Gett Taxi logo.
(photo credit: Courtesy)
Israeli hi-tech companies collected a massive $1.7 billion in financing during the second quarter of 2016, a 55 percent jump over the first quarter of the year, according to an analysis released by IVC Research Center and KPMG on Wednesday.
The largest of the 187 deals was a $300 million investment in Gett (formerly Get Taxi), a taxi-hailing application. The average deal amounted to $9.2m., up from the $6.5m.
average raised by 174 companies last quarter.
Indeed, just 25 of the deals accounted for $1.1 b., a result of a 39% increase in the number of deals over $20m.
“All indicators point to a healthy and vibrant ecosystem that continues to mature and generate new companies,” said Ofer Sela, a partner at KPMG Somekh Chaikin’s Technology group.
Other good news came from the fact that an increasing amount of the funding was coming from abroad.
In the first half of the year, 57% of all the investment deals included at least one foreign venture capital investor, up from 32% average from the first halves of 2015 and 2014.

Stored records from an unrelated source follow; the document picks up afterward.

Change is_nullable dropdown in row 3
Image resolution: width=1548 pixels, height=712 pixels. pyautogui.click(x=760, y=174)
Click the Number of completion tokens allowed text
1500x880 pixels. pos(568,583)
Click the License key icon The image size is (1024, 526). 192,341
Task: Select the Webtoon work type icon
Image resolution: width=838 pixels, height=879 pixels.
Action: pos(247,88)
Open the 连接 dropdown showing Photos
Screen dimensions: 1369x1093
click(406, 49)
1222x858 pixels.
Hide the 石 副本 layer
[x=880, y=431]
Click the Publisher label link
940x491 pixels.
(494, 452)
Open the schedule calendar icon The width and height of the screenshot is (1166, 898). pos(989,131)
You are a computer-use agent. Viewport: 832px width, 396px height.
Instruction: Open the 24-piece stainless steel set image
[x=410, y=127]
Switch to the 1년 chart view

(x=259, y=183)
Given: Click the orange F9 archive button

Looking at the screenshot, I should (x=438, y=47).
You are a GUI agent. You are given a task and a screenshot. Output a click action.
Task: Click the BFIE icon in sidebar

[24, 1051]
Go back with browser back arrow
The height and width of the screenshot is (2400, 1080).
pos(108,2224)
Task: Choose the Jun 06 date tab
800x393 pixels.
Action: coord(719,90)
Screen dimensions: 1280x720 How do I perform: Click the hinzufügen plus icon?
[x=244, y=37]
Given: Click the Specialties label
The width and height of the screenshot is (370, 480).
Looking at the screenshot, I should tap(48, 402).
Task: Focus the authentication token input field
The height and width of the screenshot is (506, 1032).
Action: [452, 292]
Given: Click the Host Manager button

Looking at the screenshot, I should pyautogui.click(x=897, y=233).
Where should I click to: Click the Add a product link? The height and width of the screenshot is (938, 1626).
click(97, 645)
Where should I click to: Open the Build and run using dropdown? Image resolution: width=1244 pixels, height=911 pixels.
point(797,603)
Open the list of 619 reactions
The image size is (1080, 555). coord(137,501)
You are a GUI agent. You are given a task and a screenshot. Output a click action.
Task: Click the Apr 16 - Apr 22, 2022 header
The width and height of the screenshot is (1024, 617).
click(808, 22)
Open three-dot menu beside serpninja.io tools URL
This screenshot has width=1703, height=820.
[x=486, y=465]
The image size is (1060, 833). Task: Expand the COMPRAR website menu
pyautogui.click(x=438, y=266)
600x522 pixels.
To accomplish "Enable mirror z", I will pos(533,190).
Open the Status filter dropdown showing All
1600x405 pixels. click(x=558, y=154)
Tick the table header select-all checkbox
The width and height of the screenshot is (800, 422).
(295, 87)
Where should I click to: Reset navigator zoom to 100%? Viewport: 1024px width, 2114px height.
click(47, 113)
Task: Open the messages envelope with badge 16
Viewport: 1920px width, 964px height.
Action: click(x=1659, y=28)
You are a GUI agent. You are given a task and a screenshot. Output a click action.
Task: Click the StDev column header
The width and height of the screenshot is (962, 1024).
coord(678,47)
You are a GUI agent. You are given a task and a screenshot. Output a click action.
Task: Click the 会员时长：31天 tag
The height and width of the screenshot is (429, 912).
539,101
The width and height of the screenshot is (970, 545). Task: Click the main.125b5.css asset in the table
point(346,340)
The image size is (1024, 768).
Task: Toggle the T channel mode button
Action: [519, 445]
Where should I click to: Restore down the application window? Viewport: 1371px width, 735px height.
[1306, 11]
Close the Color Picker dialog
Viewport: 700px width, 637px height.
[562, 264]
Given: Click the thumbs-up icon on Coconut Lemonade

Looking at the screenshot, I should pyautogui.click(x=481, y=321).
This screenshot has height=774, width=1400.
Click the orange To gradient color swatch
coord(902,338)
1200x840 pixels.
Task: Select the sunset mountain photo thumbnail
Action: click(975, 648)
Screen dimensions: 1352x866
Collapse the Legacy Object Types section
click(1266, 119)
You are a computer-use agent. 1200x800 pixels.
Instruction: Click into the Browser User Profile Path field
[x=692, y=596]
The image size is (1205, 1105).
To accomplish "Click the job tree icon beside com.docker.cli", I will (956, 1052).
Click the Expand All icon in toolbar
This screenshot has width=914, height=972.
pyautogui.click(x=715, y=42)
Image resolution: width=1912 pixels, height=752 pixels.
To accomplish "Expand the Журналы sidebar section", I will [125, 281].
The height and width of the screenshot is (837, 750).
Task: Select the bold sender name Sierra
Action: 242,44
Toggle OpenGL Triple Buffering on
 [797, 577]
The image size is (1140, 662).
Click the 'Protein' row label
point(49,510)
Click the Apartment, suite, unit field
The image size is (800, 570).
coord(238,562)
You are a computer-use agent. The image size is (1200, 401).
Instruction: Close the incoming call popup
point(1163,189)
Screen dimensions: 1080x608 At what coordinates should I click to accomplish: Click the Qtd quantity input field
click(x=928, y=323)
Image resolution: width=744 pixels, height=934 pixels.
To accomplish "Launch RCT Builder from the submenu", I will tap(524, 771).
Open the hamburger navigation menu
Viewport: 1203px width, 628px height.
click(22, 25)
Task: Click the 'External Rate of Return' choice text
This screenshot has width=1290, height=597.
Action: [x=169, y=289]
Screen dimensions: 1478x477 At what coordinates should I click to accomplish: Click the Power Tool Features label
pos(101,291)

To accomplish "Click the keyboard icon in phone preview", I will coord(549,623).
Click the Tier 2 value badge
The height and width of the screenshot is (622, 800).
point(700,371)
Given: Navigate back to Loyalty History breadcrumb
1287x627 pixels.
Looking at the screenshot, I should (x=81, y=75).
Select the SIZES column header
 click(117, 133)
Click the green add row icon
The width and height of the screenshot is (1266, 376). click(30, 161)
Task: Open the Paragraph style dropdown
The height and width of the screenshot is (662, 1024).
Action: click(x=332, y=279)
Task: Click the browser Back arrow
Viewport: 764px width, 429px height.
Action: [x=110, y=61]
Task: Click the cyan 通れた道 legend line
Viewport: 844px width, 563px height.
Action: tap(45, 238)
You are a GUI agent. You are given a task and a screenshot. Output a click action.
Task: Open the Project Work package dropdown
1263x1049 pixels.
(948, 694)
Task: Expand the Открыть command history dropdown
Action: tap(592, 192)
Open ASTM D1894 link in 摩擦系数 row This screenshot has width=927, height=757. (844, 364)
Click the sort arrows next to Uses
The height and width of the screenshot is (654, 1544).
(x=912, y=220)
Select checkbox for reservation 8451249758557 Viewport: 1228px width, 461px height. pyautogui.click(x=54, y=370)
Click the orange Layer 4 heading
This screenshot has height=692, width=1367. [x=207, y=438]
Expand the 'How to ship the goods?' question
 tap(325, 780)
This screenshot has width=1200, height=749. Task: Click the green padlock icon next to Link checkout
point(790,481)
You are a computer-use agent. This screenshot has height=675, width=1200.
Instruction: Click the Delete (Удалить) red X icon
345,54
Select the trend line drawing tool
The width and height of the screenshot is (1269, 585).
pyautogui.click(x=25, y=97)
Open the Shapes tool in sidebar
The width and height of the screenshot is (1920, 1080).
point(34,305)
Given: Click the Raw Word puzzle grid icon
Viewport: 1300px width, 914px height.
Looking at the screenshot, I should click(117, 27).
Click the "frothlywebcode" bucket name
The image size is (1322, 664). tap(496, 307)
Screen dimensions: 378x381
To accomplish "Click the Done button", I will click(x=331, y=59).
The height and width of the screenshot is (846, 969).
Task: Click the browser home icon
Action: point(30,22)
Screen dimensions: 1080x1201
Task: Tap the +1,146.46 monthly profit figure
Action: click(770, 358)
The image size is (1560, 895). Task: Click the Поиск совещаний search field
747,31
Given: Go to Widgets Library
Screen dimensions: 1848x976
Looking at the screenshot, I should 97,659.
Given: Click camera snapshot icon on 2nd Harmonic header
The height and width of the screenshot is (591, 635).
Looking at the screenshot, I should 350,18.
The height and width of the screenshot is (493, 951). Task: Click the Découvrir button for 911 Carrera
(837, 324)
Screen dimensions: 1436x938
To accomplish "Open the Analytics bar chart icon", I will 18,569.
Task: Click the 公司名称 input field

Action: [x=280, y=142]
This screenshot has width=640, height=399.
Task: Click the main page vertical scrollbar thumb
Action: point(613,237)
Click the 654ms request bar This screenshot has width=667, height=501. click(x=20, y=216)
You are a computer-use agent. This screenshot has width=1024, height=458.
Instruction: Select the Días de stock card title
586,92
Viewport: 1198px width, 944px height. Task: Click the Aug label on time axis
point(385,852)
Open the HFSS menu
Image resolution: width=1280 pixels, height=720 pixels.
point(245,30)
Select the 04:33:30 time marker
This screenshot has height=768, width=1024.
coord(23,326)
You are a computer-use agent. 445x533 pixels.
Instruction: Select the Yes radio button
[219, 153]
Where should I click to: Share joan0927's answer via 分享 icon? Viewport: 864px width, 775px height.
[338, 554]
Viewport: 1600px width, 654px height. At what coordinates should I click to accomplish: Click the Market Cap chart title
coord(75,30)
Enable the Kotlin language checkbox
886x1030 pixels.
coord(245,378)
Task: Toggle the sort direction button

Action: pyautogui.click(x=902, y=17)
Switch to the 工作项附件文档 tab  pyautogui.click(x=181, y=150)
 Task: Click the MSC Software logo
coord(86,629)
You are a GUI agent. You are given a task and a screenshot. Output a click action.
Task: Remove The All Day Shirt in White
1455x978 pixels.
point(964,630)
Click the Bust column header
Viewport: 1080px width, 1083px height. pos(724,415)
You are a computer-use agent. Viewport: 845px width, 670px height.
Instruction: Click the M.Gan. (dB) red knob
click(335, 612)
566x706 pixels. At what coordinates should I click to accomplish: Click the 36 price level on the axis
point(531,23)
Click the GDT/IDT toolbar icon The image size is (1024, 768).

“The clear increase in large deals is driven by the enhanced activity of foreign investors – primarily corporate investors and VC funds – in growthstage companies. However, the increase is not limited to top-tier deals,” said Koby Simana, CEO of IVC Research Center.
“This across-the-board trend leads us to believe 2016 will continue to be strong in capital raising, with a projected 20 percent year-on-year increase, or about $5.3b. in total to be raised by the end of the year,” he added.
But there were some causes for concern as well, said Chaikin.
“We are in the middle of the summer, and it seems that economic winter is not quite around the corner. Having said that, there is no doubt a significant portion of the growth capital recently raised was induced by the need to prepare for a rainy day,” he predicted.
Earlier this month, IVC noted that the total value of exit deals was down in the first half of 2016 in comparison to the previous year.
Though Simana explained the figure as a symptom of Israeli companies pushing toward growth instead of quick exits, a June report by the National Authority for Technology and Innovation raised red flags about whether Israel was investing enough for its hi-tech sector to remain cutting edge.
Among the concerns were decreased levels of government- backed research and development and a growing shortage of engineers and scientists.